Exercise requirements:
Answer these questions using the text below on atmospheric monitoring during overhaul.
1. What hydrogen cyanide alarm limit is given?
2. Which exposure level for CO does MCFRS use?
3. How must personnel ride back to quarters?

Excerpted text:
Segment Open

Once ventilation is in place and the metered environment is smoke free, one person is designated to take readings with a multi-sensor meter configured for the overhaul environment. If the meter goes into alarm personnel must immediately don their SCBA.
Ensuring that the compartment where overhaul is conducted is smoke free is important because it is assumed that the smoke contains hazards at concentrations that only SCBA can protect against. However, ventilation is equally important because the absence of smoke is not sufficient evidence for the absence of respiratory hazards.
Atmospheric metering and monitoring covers four broad hazards: oxygen depletion, volatile organic compounds, carbon monoxide and hydrogen cyanide. While these hazards are certainly not an exhaustive list they are present at all fires and they most certainly represent immediate hazards.
MCFRS also uses a photo-ionization detector to measure for volatile organic compounds typically found in fire smoke.
Safe limits
The oxygen sensor, which alarms at 20.8 percent, is used as a rudimentary chemical detector. When the oxygen concentration is below 20.8 percent either something has displaced the oxygen or an ongoing chemical process has consumed it.
Regardless of the cause, SCBA use is indicated.
MCFRS uses the more restrictive exposure level of 25 ppm for CO. CO levels are not used as a marker for the presence of other hazards but rather as marker for effective ventilation.
CO is slightly lighter than air and mixes well with air such that as the air in a volume is displaced it is reasonable to assume that the CO is displaced with it.
Hydrogen cyanide has emerged as a threat to firefighters, certainly in its own right, but especially when it is combined with carbon monoxide in the bloodstream. The hydrogen cyanide alarm limit is set at 4.5 ppm, which is slightly below the NIOSH time-weight average value.
The photo-ionization detector is used for the nonspecific quantification of VOCs. Using this dramatically increases the number of gases that can be detected.
But because of this technology’s limits in this application, the alarm level is set very low at 10 ppm. For perspective, it is possible to get PID readings higher than the alarm level on a person who has just applied a large dose of underarm deodorant.
Hygiene
It is impossible to keep the hazards out of the firefighting ensemble. That makes it important to remove them from the body as soon as possible and to ensure that they are not re-deposited later. Effective hygiene is critical.
MCFRS hygiene rules require the use of wipes to remove gross contamination and avoiding refreshments that require the use of bare hands to consume them.
Personnel are also required to travel back to quarters with the windows partially open to allow trapped gases a way to escape. They are required to use particulate protection when cleaning equipment and hand protection when re-packing hoses and cleaning tools.
Furthermore personnel are strongly encouraged to have a change of clothes with them available to swap dirty shirts on the scene, to clean their gear frequently and perhaps most importantly, to shower as soon as possible.
The fireground is full of hazards and those hazards do not diminish during the overhaul phase of operations.
It would be naive to think that implementing a similar process will prevent future cancers. However, by the application of simple tools and processes the levels of exposure can be reduced without having adverse impacts on mission effectiveness.
This approach is not without some known pitfalls. There are many more details to consider.
For example, our metering technology cannot detect acrolein at time-weight average levels. So when there is any tearing, it is assumed that acrolein is the cause and SCBA use is mandated.
Furthermore, research into this subject continues and the organization will make changes to this approach as the evidence reveals the need.

Segment Closed

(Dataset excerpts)
Segment Open

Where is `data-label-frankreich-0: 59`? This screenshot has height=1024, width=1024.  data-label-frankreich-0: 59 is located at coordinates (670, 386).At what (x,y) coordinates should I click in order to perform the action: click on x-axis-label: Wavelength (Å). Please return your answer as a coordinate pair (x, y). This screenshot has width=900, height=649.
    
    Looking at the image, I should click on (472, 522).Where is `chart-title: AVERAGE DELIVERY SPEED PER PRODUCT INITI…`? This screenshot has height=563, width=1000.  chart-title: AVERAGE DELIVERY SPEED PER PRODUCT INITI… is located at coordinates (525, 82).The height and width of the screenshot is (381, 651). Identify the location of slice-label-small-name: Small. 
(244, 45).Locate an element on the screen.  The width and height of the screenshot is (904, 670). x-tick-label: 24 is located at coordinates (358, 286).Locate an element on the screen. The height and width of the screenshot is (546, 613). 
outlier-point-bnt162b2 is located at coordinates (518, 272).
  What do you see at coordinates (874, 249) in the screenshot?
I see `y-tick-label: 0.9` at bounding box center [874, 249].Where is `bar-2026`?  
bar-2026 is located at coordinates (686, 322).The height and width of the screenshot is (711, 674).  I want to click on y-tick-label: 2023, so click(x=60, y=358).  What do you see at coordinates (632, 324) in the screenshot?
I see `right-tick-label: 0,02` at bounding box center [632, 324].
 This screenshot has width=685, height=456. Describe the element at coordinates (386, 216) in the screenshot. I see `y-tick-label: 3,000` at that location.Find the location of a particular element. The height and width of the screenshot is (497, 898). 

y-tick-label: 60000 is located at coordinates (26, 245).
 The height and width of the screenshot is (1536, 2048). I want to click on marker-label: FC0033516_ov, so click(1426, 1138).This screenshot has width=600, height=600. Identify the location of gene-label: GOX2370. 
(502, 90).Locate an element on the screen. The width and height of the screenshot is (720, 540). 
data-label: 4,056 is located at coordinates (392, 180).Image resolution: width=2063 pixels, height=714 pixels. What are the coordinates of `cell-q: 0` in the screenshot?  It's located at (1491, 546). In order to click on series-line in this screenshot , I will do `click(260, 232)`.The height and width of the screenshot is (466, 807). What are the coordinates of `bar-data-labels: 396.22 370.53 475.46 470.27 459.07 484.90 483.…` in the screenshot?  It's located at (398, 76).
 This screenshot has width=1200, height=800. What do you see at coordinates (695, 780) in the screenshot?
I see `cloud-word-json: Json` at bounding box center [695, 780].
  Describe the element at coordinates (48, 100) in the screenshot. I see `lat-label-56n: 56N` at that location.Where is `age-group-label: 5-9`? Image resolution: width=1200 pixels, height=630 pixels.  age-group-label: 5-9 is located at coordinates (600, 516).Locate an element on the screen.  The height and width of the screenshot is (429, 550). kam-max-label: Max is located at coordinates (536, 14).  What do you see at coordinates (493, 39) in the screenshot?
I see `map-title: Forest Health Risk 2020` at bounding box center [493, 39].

Segment Closed

The completed task:
1. 4.5 ppm
2. 25 ppm
3. With the windows partially open